1. In 1944, the Supreme Court affirmed the constitutionality of the internment of American citizens of Japanese descent. Justice Felix Frankfurter wrote in a concurring opinion that an action taken in wartime "is not to be stigmatized as lawless because like action in times of peace would be lawless." He and others in the majority believed that in times of war, security interests outweigh rights that would otherwise be controlling. Do you agree or disagree, and do you think that the issues raised by this event (for which the United States later apologized) are like or unlike the issues raised by the current detention of enemy combatants?

2. In 1995, the Supreme Court ruled in Rosenberger v. Rector that the University of Virginia could not refuse to finance an avowedly Christian student publication. The court reasoned that since other student publications favoring contested viewpoints were already getting university money, denying support to this one would constitute viewpoint discrimination, a violation of the Free Expression clause of the First Amendment. Critics of this decision pointed out that its logic implicitly declared the Establishment Clause, which singles out religion for special and negative attention, to be unconstitutional. Do you agree with this criticism, and if not, why not? To what extent (if any) are the Free Exercise and Establishment Clauses in tension with one another?

3. In a famous debate half a century ago, the legal theorists H. L. A. Hart and Lon Fuller differed on the question of whether Nazi law in Germany was, in fact, law. Hart argued that morally iniquitous laws that have a valid form - laws that have emerged as the result of following legitimate procedures - are still laws, even though we might want to say that they are bad laws. Fuller contended that a legal system devoted to evil aims could not be called law because there is "a necessary relationship between substantive justice and procedural justice." With which of these theorists are you in agreement? Are law and morality finally one or can they be distinguished? Were the laws denying the vote to women in America real laws or spurious laws?

4. The right of judicial review - the right of courts to declare duly enacted laws unconstitutional - is not explicitly granted in the Constitution, but was proclaimed (some would say fabricated) by John Marshall in Marbury v. Madison. One objection to judicial review has been that it is undemocratic because the decisions of democratically elected officials are overturned by jurists who have been appointed for life and who are, therefore, unaccountable to the judgments and desires of their fellow citizens. Do you think that judicial review can be defended and justified in the face of this objection? Is the practice of judicial review a violation of the separation of powers?
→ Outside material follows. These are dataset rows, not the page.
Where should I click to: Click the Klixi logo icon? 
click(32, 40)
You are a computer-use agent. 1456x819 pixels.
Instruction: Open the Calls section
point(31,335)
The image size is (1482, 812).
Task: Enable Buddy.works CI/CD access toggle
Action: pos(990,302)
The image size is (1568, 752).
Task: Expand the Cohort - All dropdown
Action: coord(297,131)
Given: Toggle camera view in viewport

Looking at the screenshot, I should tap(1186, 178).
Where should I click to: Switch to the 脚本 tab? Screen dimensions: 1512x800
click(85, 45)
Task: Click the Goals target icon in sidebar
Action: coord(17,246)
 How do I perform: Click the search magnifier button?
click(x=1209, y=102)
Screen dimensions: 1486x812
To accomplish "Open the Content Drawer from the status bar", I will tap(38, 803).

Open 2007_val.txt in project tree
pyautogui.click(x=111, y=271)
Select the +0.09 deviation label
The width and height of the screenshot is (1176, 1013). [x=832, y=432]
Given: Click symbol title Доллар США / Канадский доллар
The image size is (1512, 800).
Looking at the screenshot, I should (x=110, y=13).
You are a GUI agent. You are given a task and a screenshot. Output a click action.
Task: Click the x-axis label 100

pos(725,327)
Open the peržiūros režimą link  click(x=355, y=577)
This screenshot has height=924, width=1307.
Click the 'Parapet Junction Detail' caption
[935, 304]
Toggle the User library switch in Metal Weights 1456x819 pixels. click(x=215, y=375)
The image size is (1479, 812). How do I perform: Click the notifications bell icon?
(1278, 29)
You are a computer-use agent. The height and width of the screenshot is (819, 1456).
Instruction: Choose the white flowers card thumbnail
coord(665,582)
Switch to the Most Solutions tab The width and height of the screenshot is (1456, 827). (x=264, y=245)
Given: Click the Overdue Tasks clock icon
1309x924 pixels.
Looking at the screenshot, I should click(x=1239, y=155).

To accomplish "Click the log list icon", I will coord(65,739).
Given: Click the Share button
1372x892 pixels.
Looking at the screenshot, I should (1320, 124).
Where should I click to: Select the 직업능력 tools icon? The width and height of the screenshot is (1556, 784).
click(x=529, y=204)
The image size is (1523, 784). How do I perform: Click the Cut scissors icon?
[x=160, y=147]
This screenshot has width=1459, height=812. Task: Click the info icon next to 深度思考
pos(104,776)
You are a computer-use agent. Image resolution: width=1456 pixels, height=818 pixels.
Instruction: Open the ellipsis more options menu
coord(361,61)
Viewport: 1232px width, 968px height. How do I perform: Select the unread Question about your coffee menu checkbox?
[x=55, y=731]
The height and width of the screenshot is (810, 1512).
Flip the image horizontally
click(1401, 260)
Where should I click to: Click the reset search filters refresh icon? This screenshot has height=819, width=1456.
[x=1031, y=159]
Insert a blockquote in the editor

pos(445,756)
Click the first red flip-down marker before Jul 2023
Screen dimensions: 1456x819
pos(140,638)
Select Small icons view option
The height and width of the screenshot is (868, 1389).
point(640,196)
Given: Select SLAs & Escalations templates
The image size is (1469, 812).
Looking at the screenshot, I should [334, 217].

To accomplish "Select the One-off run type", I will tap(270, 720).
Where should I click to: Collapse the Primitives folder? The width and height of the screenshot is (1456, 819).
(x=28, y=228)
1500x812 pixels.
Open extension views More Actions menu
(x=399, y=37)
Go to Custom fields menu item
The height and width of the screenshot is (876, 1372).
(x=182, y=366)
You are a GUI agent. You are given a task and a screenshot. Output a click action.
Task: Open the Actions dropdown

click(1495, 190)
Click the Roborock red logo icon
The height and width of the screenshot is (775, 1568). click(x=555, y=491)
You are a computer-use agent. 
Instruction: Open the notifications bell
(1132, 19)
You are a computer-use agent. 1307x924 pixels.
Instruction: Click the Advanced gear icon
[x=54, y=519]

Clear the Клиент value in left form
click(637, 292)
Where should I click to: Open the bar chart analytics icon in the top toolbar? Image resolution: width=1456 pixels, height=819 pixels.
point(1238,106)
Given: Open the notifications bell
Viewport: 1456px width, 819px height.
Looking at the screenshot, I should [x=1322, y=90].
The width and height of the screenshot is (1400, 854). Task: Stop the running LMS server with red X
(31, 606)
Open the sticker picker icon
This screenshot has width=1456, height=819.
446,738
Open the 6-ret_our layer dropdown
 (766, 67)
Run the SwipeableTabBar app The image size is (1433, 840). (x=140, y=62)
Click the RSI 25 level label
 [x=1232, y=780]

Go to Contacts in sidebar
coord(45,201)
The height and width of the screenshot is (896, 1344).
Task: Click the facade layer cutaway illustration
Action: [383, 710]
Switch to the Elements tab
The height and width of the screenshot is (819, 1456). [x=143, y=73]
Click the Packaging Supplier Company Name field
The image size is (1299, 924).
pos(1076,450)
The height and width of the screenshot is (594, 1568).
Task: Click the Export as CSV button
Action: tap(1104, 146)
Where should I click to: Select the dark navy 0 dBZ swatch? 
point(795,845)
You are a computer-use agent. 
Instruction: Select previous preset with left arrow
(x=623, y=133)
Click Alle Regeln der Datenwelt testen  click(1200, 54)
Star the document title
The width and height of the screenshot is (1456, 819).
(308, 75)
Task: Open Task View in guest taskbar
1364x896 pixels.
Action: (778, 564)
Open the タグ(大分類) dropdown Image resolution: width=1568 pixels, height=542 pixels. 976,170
Are judicial review and judicial restraint reconcilable or are they antithetical?

5. Sex offenders who have served their sentences are now required to register with the state, and in some jurisdictions there is talk of incarcerating such offenders beyond the term of their sentence if it is judged that they are likely to rape and molest again. Is the judicial system moving in the direction of creating a category of second-class citizens - citizens with fewer rights than the rest of us - on the basis of a perceived "tendency" to criminal activity? Is the fictional world of Philip K. Dick's story "Minority Report"- in which people are arrested for crimes they have not yet committed - becoming a reality in the United States? What constitutional concerns are raised by these developments?

Stanley Fish, a former chairman of the English department at Duke University, is a professor of law at Florida International University.